Dandelion: Privacy-preserving transaction propagation in bitcoin's p2p network

Giulia Fanti

https://twitter.com/kanzure/status/1014196927062249472

Today I will be talking to you about privacy in bitcoin's p2p layer. This was joint work with some talented colleagues.

Bitcoin p2p layer

I want to give a brief overview of the p2p layer. Users in bitcoin are connected over a p2p network with tcp links. Users are identified by ip address and port number. Users have a second identity, which is their address or public key or however you want to think about it.

When Alice wants to send a payment to Bob, she broadcasts a payment transaction to the network, and then miners start racing to append this transaction to the blockchain.

Alice's address and her real identity need to remain unlinked. In this talk, I am concerned with linking Alice's bitcoin address to her IP address. This is not completely deanonymizing someone, but it's an important step, and you can sometimes narrow down who that person is.

My claim is that the way that the current bitcoin network works is that it amkes it relatively easy to link someone's address to their IP address.

Transaction propagation

Today, messages on the network spread according to a process of diffusion. Nodes spread transaction with exponential random delay. Each node independently chooses fresh independent delay.

If we have a set of corrupt nodes, they can use the node graph to infer the source node of a particular transaction and they can make that linkage.

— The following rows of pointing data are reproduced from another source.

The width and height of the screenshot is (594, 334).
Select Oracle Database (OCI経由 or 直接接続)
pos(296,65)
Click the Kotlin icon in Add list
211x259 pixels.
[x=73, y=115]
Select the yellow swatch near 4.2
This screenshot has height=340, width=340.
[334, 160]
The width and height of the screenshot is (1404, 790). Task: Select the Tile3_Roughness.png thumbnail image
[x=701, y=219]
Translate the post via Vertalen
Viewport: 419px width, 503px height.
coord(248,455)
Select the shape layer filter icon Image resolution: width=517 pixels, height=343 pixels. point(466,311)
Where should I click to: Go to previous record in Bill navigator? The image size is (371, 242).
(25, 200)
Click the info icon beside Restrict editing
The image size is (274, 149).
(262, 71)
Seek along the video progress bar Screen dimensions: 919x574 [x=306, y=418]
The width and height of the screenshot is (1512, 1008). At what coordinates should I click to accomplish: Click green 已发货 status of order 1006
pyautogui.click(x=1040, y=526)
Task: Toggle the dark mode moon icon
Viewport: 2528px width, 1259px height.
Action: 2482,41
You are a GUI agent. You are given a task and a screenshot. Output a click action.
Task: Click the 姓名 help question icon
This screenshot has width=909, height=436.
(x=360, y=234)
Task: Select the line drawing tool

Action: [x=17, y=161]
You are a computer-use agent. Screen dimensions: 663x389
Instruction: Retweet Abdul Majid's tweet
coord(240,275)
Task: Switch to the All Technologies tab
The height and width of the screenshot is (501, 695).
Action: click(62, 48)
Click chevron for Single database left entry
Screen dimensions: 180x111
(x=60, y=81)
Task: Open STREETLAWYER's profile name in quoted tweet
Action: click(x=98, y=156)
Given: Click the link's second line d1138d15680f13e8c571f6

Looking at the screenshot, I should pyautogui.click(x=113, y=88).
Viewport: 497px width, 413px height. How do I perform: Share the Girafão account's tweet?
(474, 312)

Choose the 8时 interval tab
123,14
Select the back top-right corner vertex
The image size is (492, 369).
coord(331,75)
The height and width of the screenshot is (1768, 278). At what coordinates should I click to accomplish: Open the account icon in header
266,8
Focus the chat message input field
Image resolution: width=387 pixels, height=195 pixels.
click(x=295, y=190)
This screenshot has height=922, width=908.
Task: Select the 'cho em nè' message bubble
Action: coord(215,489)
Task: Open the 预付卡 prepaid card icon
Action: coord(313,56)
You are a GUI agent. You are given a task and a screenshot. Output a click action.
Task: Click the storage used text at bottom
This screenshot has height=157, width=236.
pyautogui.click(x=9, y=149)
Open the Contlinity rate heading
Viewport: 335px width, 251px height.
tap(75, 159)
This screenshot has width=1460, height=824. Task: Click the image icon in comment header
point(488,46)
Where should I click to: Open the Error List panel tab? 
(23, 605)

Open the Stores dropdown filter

The problem is that diffusion is vulnerable to source detection. This has been explored in a bunch of papers including a few tailored to bitcoin's p2p network. The point is, without expending too many resources, you can make this linkage with probabilities that are exceeding like 50%. They are scary numbers.

Dandelion

Dandelion is a project to build a lightweight transaction propagation algorithm with theoretical rpovable anonymity guarantees. I am going to be talking about what those guarantees are and give you some intiution about why dandelion works.

Why not use existing solutions like tor or i2p? The idea with Tor is that, Alice has a transaction and send it through Tor to a randomly selected other node and the blue node will diffuse the message for her. Because she is using Tor, the blue node doesn't know who Alice is and she gets privacy here. This is addressing the same problem and if you're worried about privacy then you can or should use tor. However, one of the issues is that in order to adopt this solution, you have to be aware of the privacy problems of bitcoin, and some users aren't aware, or even if they are then they might not have the expertise to do this routing through tor. It's important to build in mechanisms that protect all users, not just the ones that are particularly concerned about privacy.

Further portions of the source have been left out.